Saturday, March 26, 2016

Water & Sewage Service Between Space Colonies

A space colony must have a closed water cycle. Any place short of living beside a freshwater ocean will see extraction costs of new water too high compared to recycling the existing inventory. For a gravity balloon with multiple independently rotating tubes floating inside, however, it makes little sense to constrain that closed cycle to the same tube where the water is consumed. This is because the economy of scales are overpowering. Reprocessing water from 1 billion people is a very different challenge (and actually quite doable on a per-capita basis) than doing the same thing for a small municipality of 20,000 people.

So let's take a peek into this strange engineering problem, and the tremendous surprises that it holds for us.

Formulating the Problem

Economically, pipelines are good. Any place that can avoid trucking in water does so. Consider that we could transport water in batch processes. This could be done in vehicles existing in zero-gravity, and vehicles specialized to making the same trip in repetition. So it's not that we can't, but we would still prefer not to.

On the other hand, there is a certain critical resource in a tube that we want to avoid tying up - the center axial space. Virtually every transport necessity is competing for that same space.

This makes the final solution seem obvious.
  • Water reprocessing will happen in dedicated facilities outside of the tubes where it is consumed
  • It will be delivered and collected by pipes (no batch processes)
  • This will avoid occupying the central axial space

We Can Satisfy Those Requirements

Fascinatingly, it's the liquid phase of water (versus air) that makes it possible to satisfy all these stipulations without requiring any insanely speculative technology. Water can maintain a level inside a gravitational field, and this is the obvious property to exploit.

After thinking through the basics, here is my mockup. I actually got the rotation direction wrong. This diagram would actually apply for scooping up sewage (closed system, right?), and for pumping in fresh water, the tube exit should point in the direction opposite of the rotation.


We have maintained 2 frames of reference. One is stationary (non-rotating), and the other is the rotating colony. The water level exists within a very low artificial gravity field. For the purposes of argument, I imagine this to be 1/10th Earth gravity, the same as on the inner surface of the tube.

This raises another objection - that the low gravity makes the water prone to splash out. This is why I anticipate some amount of buffer room above the water level so that it can eventually fall back down. This exists in the rotating reference frame as well. We can do even better - overlapping sheets (not even touching) can capture water trying to get out and allow it to slowly drip back down. With this, the lower gravity level should not present much problem.

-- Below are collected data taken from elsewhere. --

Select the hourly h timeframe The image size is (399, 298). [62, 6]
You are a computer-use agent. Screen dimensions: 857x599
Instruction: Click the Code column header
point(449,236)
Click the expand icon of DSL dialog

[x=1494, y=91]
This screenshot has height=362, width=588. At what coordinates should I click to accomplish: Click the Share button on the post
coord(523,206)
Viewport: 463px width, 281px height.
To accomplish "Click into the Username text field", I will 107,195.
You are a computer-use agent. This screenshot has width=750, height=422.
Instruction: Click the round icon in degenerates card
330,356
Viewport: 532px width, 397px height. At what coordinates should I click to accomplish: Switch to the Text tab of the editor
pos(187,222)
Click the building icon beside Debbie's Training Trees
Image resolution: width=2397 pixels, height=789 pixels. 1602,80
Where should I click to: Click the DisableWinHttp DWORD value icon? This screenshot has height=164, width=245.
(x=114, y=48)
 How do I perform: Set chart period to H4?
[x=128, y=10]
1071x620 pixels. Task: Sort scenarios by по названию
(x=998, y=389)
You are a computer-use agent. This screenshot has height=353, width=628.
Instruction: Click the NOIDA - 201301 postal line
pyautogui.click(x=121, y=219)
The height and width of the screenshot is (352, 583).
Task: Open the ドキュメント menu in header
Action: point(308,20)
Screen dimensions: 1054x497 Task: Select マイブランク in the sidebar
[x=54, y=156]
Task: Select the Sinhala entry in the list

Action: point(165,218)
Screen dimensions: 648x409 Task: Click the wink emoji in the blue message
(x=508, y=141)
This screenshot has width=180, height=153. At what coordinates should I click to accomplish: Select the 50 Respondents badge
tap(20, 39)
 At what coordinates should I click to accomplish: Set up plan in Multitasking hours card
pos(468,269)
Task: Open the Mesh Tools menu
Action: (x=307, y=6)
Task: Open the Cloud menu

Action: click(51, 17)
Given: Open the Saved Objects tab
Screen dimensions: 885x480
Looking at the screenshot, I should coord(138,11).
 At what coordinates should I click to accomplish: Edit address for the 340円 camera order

One could continue with more granular problems to solve. You may need some special couplings in order to keep them aligned nicely even when the entire station has some change in movement. Additionally, you would need some way to put it together in the first place and a way to separate the splash guards and allow temporary disconnection. A spin-down, spin-up process is expensive.

I found this solution to be surprising, and downright delightful. I think it's a reasonably robust design to maintain a continuous service. The ability to have such a thing is critical to provide economic benefits of a space mega-city, and it makes it feel more human, in a way. Some people want to live off-world, but still like taking showers.